The testicles develop near kidneys in the abdomen and descend from that location to their normal position in the scrotum towards the end of pregnancy. In order for the testicles to leave the abdomen, a muscle ring in the groin on each side opens and allows the testicles to drop down to the scrotum. As the testicle descends, the lining of the abdomen also drops to line the scrotum. This channel closes in most boys. If that channel remains open, or reopens, a small amount of fluid can go from the abdomen to the scrotum through this passage. This results in hydrocele. If the channel remains opens or reopens widely, then a portion of the intestine can pass down the channel towards the scrotum. This results in an inguinal hernia.
Hydroceles can also develop due to inflammation or injury within the scrotum. These sometimes resolve over a few months but many remain and require medical attention. Hydroceles can also happen after injury and swelling of the scrotum and can often resolve on their own.

(AVAILABLE DATA):
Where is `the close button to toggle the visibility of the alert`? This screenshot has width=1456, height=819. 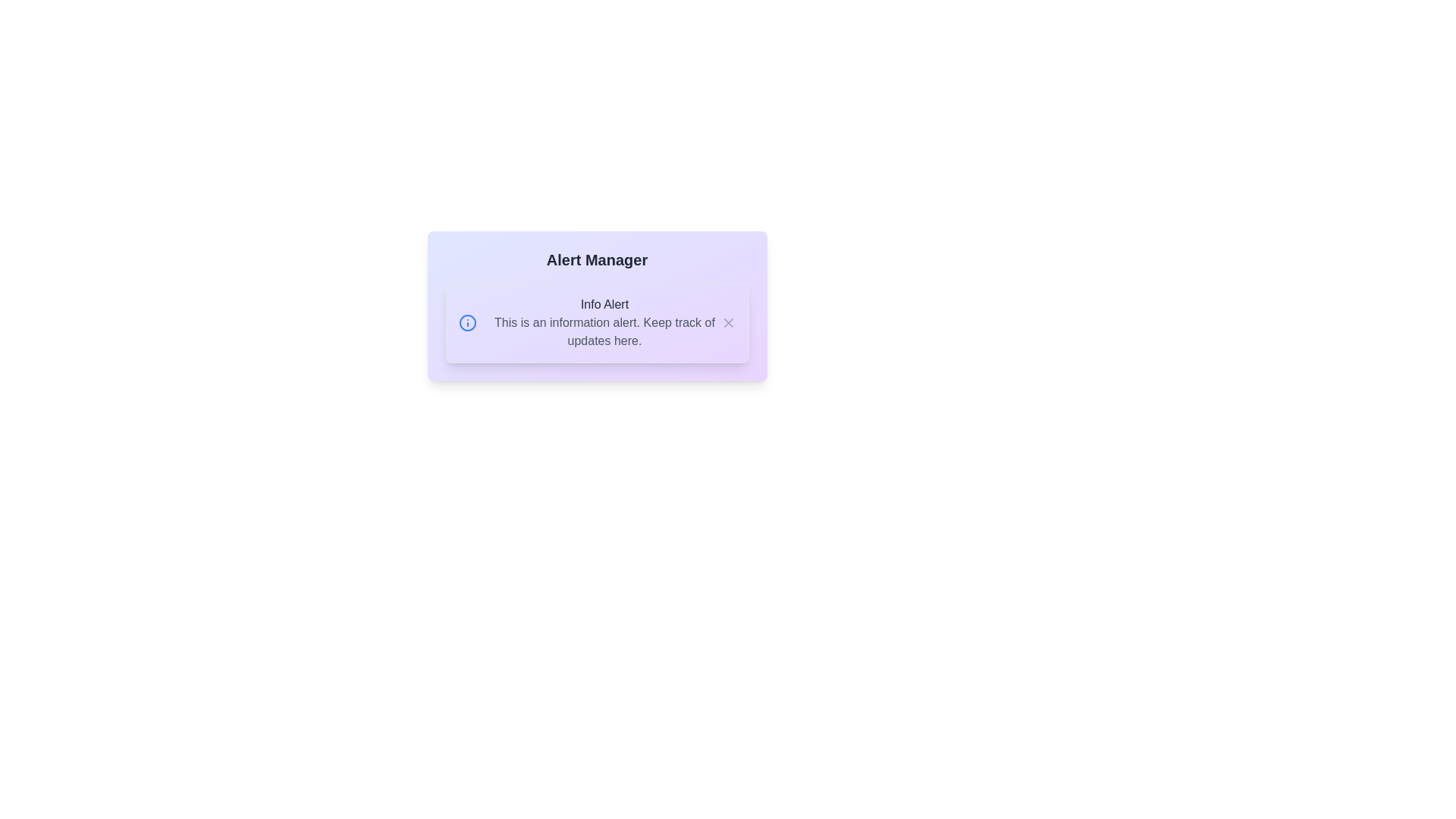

(EXERCISE REQUIREMENTS):
**A)** In the text about hydroceles and hernias, what condition results when the channel stays open widely enough for part of the intestine to pass toward the scrotum?
**B)** Continue the text about hydroceles and hernias after its last sentence.

(WRITTEN RESPONSES):
**A)** An inguinal hernia.

**B)**
Hydrocele Signs & Symptoms
A hydrocele usually remains painless but may cause discomfort due to the increased size of the scrotum. Sometimes a man may feel a small fluid filled sac when performing a testicular self-examination and is prompted to contact his primary care physician or urologist. Most patients do not experience any symptoms
Your provider will conduct a physical exam check for tenderness and the presence of the fluid filled sac. The definite way to confirm the presence of a hydrocele is by a non-invasive scrotal ultrasound.
Hydroceles require surgical repair if they cause symptoms, such as growing large or changing size significantly during the day. If the hydrocele is uncomplicated an incision is made in the scrotum and the hydrocele is surgically removed and the incision is closed.